No dia 17.12.2020, o Conselho Nacional dos Direitos da Criança e do Adolescente (Conanda) aprovou uma resolução que estabelece diretrizes para o atendimento socioeducativo às adolescentes privadas de liberdade no Sistema Nacional de Atendimento Socioeducativo (SINASE).

A polêmica

Um assunto abordado naquele ato normativo acabou chamando atenção e causando grande polêmica nos meios de comunicação. Trata-se da previsão para visita íntima às adolescentes privadas da liberdade.

Para discorrer sobre o tema, importante transcrever dois artigos da presente resolução, quais sejam:

Artigo 2º – Para os fins desta Resolução considera-se:

I – adolescente privada de liberdade: a pessoa com identidade de gênero feminina que tenha entre 12 (doze) e 17 (dezessete) anos de idade, assim como excepcionalmente entre 18 (dezoito) e 21 (vinte e um) anos, conforme o art. 2º, parágrafo único da Lei nº 8.069, de 13 de julho de 1990, que estejam cumprindo medidas socioeducativas de meio fechado;

[…]

Artigo 41 – Deverá ser garantido o direito à visita íntima para as adolescentes, independentemente de sua orientação sexual ou identidade e expressão de gênero, nos termos do artigo 68, da Lei nº 12.594, de 18 de janeiro de 2012.

Pois bem, com a leitura dos dois dispositivos, a questão polêmica levantada foi a de que a mencionada resolução estava permitindo visita íntima às adolescentes a partir dos 12 (doze) anos, o que seria ilegal, já que aquele que pratica conjunção carnal ou ato libidinoso com menor de 14 (quatorze) anos, mesmo que haja consentimento da vítima, comete estupro de vulnerável, pois, nesta situação a violência é presumida (artigo 217-A do Código Penal).

Visita íntima às adolescentes privadas de liberdade?

Sem entrar na polêmica se tal permissão é imoral ou não, passarei a responder a seguinte questão: será que realmente foi autorizada a visita íntima para as adolescentes de 12 (doze) anos que estão reclusas?

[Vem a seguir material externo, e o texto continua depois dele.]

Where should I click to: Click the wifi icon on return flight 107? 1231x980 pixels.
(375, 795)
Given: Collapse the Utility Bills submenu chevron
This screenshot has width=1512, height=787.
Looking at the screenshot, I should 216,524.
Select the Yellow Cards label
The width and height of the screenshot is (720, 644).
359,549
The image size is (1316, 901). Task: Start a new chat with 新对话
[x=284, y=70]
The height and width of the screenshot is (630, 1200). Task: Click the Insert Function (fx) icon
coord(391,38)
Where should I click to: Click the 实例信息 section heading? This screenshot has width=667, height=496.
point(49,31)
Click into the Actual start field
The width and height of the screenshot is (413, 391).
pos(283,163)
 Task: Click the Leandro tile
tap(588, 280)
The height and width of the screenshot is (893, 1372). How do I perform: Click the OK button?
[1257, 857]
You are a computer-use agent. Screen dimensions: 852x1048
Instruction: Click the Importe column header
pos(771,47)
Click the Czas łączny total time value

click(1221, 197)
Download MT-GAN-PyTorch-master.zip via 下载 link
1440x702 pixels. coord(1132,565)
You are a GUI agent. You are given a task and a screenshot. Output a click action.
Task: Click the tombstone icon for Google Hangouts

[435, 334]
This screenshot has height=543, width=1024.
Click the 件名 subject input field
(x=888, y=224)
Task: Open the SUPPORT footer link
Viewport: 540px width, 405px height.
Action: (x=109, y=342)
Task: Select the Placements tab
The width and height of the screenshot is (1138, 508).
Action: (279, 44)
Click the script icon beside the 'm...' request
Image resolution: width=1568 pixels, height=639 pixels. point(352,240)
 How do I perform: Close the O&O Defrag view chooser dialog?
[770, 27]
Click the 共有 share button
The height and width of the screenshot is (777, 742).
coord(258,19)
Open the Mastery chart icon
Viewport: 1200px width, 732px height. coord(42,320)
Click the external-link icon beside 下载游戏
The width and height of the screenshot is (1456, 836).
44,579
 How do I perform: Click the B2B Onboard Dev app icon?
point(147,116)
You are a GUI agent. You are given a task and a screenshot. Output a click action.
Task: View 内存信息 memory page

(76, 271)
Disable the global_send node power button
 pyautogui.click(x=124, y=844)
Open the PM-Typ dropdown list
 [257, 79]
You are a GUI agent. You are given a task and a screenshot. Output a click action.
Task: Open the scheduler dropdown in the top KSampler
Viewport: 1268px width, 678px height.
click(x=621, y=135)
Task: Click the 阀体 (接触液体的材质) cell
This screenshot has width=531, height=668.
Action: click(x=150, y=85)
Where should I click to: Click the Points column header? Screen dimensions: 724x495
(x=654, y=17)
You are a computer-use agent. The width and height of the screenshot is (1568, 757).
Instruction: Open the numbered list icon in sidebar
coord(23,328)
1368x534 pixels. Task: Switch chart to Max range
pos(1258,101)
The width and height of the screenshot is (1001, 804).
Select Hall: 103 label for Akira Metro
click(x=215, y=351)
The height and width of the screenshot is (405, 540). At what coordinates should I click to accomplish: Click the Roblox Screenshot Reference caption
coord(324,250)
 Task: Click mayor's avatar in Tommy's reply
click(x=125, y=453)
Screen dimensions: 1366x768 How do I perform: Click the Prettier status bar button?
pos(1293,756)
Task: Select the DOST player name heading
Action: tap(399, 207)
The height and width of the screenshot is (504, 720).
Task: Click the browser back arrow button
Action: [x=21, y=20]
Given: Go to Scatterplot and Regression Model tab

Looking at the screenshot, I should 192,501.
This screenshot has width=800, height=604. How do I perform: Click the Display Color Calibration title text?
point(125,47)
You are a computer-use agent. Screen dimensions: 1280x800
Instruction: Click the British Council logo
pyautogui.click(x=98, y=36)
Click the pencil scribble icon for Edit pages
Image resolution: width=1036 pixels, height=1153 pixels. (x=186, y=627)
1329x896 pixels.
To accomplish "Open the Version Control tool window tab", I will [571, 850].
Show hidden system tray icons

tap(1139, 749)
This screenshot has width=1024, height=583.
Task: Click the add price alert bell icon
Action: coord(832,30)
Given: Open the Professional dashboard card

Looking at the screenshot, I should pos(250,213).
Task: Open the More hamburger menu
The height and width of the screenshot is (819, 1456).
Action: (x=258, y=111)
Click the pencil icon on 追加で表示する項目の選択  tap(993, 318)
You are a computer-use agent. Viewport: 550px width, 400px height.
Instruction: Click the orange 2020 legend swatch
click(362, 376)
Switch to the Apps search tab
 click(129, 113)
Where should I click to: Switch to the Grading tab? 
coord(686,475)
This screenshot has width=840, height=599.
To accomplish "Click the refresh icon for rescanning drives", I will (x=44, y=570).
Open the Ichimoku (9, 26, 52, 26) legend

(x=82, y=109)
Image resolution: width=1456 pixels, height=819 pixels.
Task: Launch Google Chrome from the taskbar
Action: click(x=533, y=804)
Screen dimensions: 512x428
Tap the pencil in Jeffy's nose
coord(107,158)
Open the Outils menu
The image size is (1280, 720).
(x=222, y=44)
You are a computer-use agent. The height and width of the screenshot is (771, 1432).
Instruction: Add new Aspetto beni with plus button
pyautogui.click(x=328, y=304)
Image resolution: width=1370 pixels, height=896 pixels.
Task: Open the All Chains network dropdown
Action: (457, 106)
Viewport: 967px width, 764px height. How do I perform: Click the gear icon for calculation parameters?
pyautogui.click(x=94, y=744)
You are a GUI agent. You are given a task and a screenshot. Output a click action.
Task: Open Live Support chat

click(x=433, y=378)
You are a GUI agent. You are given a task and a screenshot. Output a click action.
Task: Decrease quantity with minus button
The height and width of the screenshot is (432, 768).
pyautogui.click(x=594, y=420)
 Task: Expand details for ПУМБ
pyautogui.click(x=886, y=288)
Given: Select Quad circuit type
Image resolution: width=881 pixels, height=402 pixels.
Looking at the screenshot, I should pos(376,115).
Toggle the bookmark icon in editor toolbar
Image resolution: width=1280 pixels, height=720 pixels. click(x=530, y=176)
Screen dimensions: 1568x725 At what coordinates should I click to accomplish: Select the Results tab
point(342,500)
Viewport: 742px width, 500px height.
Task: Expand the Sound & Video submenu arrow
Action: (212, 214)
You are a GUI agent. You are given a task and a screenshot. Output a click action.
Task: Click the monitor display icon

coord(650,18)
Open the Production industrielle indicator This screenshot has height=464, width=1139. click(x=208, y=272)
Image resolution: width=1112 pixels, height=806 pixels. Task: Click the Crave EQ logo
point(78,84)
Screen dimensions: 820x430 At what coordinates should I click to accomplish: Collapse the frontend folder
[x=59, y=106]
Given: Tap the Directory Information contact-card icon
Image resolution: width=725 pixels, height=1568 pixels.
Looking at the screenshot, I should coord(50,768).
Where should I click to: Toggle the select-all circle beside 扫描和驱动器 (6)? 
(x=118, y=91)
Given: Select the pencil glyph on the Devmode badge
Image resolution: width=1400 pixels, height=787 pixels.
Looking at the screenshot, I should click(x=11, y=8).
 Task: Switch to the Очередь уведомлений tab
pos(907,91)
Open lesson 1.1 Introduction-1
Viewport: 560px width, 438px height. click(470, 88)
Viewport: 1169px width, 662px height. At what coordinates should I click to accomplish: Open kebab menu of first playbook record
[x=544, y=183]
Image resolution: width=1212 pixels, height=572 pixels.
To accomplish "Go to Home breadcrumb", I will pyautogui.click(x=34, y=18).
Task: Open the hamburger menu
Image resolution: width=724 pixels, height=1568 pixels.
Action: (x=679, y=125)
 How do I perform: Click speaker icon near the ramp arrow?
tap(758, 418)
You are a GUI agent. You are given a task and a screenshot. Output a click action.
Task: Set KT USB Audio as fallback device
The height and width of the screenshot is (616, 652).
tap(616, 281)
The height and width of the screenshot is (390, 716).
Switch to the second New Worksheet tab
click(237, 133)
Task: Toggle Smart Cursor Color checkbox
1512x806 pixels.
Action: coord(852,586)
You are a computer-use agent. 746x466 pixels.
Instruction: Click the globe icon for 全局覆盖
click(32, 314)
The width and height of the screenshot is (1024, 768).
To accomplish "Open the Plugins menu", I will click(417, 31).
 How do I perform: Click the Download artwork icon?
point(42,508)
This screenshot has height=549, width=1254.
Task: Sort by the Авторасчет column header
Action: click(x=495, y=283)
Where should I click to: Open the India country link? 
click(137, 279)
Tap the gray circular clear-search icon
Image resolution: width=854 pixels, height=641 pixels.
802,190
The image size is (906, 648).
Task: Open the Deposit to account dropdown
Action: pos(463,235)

Resposta: NÃO! E explico a seguir.

Como dito anteriormente, com a leitura dos dispositivos previstos na resolução talvez até dê para concluir que foi autorizada a visita íntima para adolescentes de 12 (doze) anos. Contudo, tais artigos não podem ser analisados sozinhos.

O próprio artigo 41 da resolução, afirma que a visita íntima para as adolescentes deverá seguir o que dispõe o artigo 68 da Lei 12.594 de 18.01.2012, vejamos o que estabelece o texto legal mencionado:

Artigo 68 (Lei 12.594/2012) – É assegurado ao adolescente casado ou que viva, comprovadamente, em união estável o direito à visita íntima.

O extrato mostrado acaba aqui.